Make the whole world SIKH .

Then there will be no problem .

But the Indians have a typical mindset .

Starting form the First Guru to the Tenth Guru , there are ten steps .

Sikhs are head on heals , to skip the first 9 steps and directly jump to the 10th step .

Otherwise , today the whole world would have been the follower of the Sikhism . 

During the time of Gurunanak dev ji , people from diverse backgrounds gathered together and listened to him.

But today only Sikhs Listen from the first Ear and Pass out from the Second Ear , simultaneously Expecting that From the second Ear may reach to the others First Ear and the process is going on.


----------



## kds1980 (Dec 23, 2005)

excellent reply dvs i totally agree with you on ten steps


----------



## drkhalsa (Dec 23, 2005)

kds1980 said:
			
		

> excellent reply dvs i totally agree with you on ten steps


 

Dear Kds 1980



I understand your concern and I also live in a place where there no sikh around me ( I am in N Ireland)

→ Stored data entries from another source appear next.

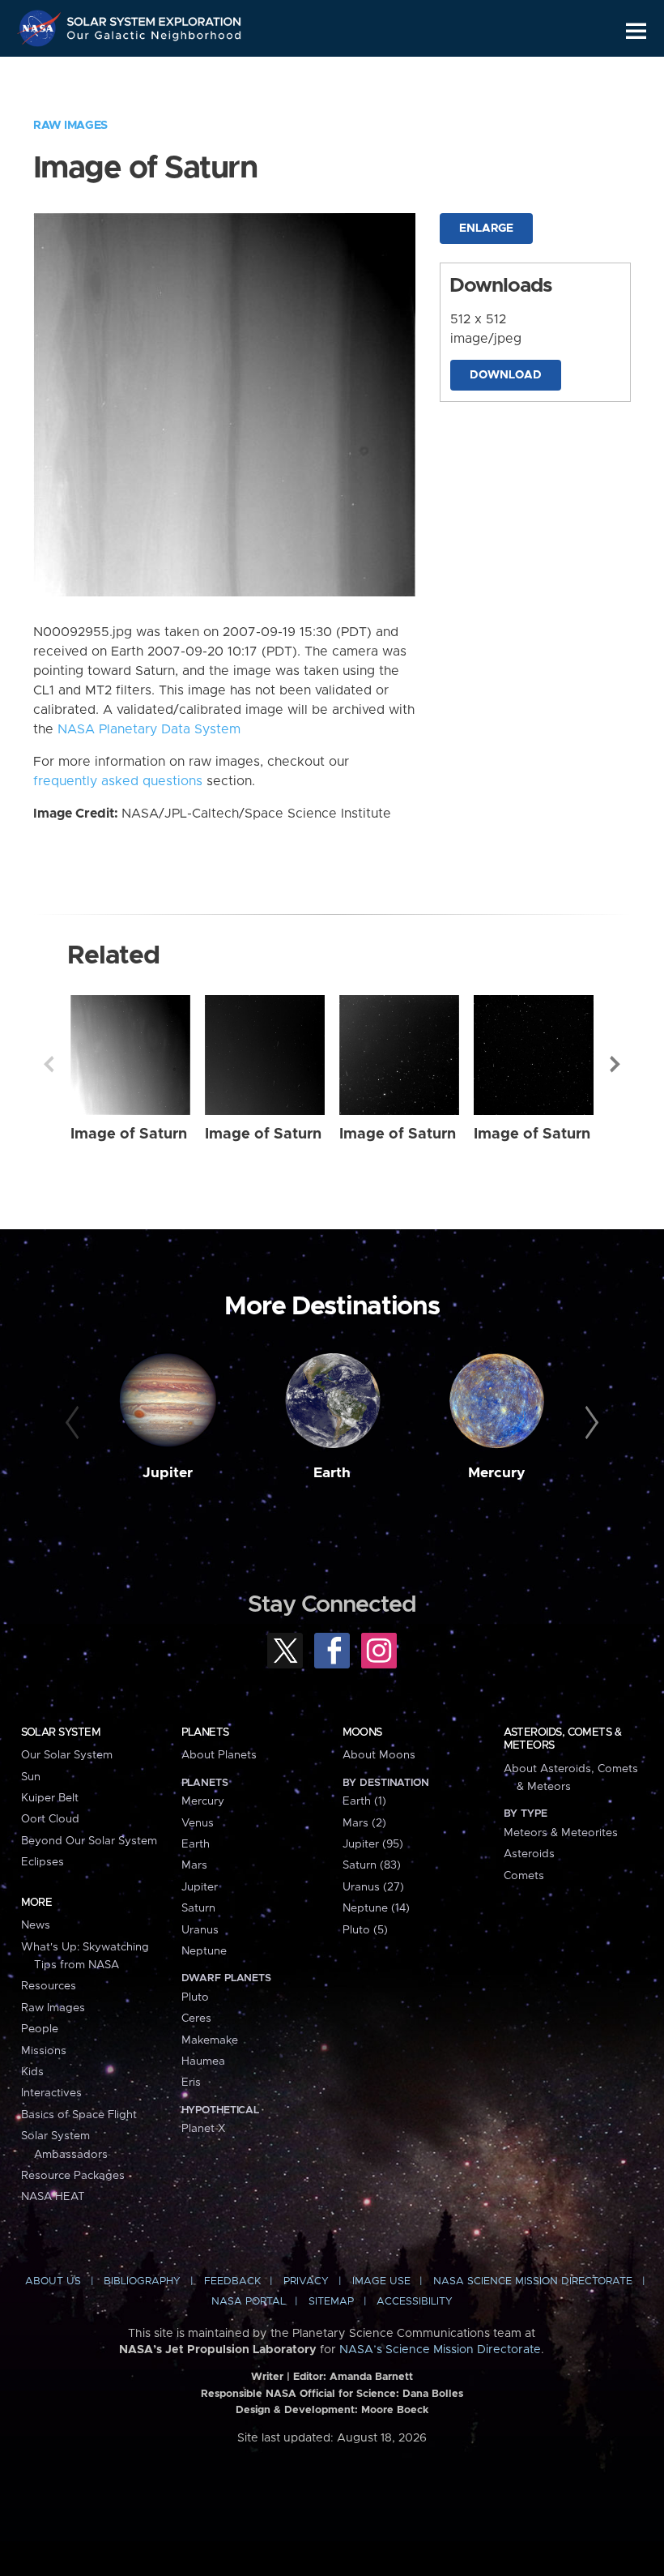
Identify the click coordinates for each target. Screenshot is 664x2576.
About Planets (219, 1755)
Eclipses (42, 1862)
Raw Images (70, 125)
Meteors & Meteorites (561, 1833)
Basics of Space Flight (79, 2115)
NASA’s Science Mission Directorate (440, 2350)
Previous (48, 1064)
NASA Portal (248, 2301)
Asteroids (529, 1854)
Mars (194, 1865)
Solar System (60, 1732)
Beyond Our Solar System (89, 1841)
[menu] (636, 31)
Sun (30, 1777)
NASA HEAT (53, 2196)
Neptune (204, 1951)
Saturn (198, 1908)
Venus (197, 1823)
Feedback (232, 2281)
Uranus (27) (373, 1887)
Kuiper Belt (50, 1798)
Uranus (200, 1930)
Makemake (209, 2040)
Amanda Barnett (371, 2377)
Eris (191, 2082)
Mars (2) (364, 1823)
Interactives (51, 2093)
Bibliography (142, 2281)
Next (615, 1064)
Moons (362, 1732)
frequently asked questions (117, 781)
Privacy (306, 2281)
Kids (32, 2072)
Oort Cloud (50, 1819)
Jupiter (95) (373, 1844)
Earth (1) (364, 1801)
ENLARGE (486, 228)
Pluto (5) (365, 1930)
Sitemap (331, 2301)
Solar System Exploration (154, 18)
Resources (48, 1986)
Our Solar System (67, 1755)
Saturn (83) (372, 1865)
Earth (332, 1473)
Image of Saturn (128, 1134)
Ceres (196, 2018)
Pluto (195, 1997)
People (39, 2029)
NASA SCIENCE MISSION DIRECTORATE (532, 2281)
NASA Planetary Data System (148, 729)
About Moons (379, 1755)
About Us (53, 2281)
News (35, 1925)
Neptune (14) (376, 1908)
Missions (43, 2051)
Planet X (203, 2128)
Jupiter (168, 1473)
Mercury (497, 1473)
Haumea (203, 2061)
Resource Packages (73, 2175)
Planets (205, 1732)
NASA (41, 28)
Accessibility (415, 2301)
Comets (524, 1876)
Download (506, 375)
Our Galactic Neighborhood (154, 38)
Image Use (381, 2281)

And I will never ever proclaim that I am the sikh with best Rehat 

what i was trying to say that to say rituals are bad or bash them as some of our sikh fellows always try to do by bashing others religions for being ritualist is totally wrong in the essence that the only thing matters is one's spirtuality and love for god 

I have seen many ritualist hindu fellows who worship idols but they are so spirtual and have love for God that feel myself so small among them so there is no question I can call them wrong

Now about keeping rehat ,yes it is chalange a big challenge and I will be difficult to keep it anywhere whether it is India or overseas ( as per my view for our young generation it is more difficult or atleast of same difficulty to keep rehat in Punja India)

As mentioned by Ds and acknowledged by yourselfabout the ten step point in above post I also believe that Becoming khalsa is the Peak of Spirtual journey in sikh way of life and offocurse would need Matching internal strength otherwise Just if some body want to immitate it then he will be in trouble and will suffer 


Now I agree france is a special case and I agree that till sikhs win their write to wear turban they should try follow the agreed alternative as accepted by Government there and with God's will this problem will be solved in coming time 

But If you are also including to this the problem the problem people face in Uk and canda for example 

They cut theie hair just to fit in just to look more pleasant or make their life easy or something like that then obviously this shows the amount of their internal strenght to follow sikhi 
And I am more than happy that they do so ( cut their hair)  because it become useless if dont get  it or understand it and will give rise to hipocracy  In this situation as well their is nothing against the Rehat if you have strenght to keep it 

Now about eating Halal by the Pak Sikh soilders 

well I think If he make it a point he will get Vegetarian Food 
And I hradly know how much that soilder is into sikhi we are just using the hypothetical situation 

As per understand I have I think for a sikh there is no problem in eating meat but guruji Prohibited halal due the fact of sacrificial nature of it and the opressive element of it at thattime ( every body had to eat halal if they wanted meat)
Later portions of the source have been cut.